-- Stored data entries --
Segment Open

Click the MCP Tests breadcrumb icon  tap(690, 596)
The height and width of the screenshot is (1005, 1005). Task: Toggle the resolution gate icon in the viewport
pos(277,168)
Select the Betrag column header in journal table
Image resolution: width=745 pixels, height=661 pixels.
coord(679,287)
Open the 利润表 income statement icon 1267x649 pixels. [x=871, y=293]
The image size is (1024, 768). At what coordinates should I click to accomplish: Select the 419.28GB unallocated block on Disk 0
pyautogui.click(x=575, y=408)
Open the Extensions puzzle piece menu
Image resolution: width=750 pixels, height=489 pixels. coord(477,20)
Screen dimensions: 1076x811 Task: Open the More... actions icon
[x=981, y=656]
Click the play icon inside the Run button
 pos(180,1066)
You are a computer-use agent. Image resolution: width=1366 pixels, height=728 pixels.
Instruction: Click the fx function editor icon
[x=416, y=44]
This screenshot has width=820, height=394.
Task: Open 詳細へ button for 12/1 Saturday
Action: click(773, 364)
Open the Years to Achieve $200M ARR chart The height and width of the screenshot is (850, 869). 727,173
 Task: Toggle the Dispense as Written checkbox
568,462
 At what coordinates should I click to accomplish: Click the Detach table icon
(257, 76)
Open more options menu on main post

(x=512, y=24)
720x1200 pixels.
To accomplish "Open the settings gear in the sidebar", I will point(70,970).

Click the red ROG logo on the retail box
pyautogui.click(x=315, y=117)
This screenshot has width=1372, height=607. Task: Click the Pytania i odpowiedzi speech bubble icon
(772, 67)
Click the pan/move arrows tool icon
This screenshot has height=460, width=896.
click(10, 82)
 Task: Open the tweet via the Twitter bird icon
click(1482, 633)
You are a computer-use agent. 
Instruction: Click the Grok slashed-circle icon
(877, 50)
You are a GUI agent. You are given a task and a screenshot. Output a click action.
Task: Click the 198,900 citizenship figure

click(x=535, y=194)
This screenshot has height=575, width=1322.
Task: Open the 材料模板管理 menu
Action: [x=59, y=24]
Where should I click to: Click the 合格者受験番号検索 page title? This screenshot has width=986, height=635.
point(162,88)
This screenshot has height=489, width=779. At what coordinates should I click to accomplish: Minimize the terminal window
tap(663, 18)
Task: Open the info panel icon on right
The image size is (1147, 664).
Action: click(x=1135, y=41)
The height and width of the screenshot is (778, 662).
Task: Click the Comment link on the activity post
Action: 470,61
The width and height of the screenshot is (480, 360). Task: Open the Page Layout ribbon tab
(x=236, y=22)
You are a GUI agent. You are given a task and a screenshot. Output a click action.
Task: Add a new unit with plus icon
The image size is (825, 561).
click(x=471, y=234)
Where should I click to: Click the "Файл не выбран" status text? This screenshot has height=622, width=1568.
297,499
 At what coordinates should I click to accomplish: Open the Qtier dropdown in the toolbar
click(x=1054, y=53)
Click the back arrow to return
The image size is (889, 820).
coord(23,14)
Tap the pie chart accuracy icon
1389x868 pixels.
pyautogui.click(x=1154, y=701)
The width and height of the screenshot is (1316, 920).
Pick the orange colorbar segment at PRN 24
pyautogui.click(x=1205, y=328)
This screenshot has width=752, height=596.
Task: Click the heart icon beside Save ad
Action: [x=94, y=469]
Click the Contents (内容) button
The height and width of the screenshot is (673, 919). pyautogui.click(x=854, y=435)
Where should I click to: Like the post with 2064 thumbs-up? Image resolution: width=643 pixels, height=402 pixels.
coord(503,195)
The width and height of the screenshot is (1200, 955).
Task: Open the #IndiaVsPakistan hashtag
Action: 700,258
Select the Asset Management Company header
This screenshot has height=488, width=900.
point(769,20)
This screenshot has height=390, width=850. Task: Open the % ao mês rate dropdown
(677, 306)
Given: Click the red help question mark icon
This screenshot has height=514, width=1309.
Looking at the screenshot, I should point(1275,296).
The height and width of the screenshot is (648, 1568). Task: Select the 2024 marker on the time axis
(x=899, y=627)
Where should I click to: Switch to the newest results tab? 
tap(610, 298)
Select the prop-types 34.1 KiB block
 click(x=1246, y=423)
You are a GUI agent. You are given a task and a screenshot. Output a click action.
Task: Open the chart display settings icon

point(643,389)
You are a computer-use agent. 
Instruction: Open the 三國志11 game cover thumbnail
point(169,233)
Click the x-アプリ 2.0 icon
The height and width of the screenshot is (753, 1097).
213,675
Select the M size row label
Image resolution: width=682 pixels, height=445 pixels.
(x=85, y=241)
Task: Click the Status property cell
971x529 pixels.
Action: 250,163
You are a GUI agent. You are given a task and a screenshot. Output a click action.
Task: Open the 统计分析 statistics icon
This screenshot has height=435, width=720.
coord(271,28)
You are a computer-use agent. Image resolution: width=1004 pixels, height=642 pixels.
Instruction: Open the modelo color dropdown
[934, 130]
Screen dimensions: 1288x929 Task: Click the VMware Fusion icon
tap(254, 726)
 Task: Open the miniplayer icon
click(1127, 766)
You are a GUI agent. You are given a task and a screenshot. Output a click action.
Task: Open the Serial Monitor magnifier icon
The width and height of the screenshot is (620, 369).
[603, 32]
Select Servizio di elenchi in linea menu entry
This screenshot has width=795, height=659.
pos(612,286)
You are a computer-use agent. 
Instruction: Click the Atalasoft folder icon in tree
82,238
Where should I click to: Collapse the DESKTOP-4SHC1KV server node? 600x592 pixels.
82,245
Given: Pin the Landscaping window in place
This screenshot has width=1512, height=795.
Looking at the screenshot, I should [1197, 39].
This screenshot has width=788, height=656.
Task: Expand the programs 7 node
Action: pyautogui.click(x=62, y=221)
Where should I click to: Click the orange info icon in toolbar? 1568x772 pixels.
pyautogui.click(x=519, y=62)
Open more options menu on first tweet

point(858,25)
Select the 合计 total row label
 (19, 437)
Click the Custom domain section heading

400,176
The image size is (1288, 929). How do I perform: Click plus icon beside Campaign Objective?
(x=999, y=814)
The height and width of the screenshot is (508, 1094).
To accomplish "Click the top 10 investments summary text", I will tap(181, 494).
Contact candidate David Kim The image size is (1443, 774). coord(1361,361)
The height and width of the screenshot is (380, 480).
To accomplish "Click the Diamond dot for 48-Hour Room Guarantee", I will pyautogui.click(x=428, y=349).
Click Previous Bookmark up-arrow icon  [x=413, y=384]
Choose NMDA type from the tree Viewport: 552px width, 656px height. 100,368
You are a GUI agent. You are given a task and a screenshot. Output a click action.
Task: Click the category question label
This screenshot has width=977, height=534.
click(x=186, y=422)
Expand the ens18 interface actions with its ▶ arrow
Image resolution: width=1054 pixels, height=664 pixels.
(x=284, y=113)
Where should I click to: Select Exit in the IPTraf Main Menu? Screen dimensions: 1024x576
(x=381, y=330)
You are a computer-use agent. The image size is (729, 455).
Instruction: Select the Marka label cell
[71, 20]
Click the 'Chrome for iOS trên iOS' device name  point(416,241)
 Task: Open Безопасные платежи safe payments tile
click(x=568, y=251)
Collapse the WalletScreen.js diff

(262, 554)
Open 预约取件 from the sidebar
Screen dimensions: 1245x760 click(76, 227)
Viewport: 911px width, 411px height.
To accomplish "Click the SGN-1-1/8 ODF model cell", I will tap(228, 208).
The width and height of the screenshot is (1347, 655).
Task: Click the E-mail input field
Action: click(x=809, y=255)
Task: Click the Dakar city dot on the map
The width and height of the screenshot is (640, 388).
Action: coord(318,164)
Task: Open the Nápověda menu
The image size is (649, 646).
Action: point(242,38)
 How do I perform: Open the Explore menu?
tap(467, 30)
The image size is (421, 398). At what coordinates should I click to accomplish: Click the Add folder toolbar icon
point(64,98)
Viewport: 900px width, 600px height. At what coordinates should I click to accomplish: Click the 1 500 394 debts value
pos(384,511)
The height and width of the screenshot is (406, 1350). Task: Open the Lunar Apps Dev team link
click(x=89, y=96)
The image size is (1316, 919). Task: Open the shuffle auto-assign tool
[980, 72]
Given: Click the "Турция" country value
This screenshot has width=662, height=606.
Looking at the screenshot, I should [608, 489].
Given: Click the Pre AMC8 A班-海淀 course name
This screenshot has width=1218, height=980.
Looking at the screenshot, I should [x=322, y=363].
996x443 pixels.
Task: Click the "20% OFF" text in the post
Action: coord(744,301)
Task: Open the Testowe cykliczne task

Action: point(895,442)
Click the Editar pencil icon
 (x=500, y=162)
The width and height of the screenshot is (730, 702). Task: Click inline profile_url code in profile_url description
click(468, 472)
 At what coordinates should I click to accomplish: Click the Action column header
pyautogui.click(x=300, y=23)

Segment Closed

-- TASK DIRECTIONS --
Tally the lines in the entries above that hold the word "question". Reply with nothing but that count.

-- COMPLETED TASK --
2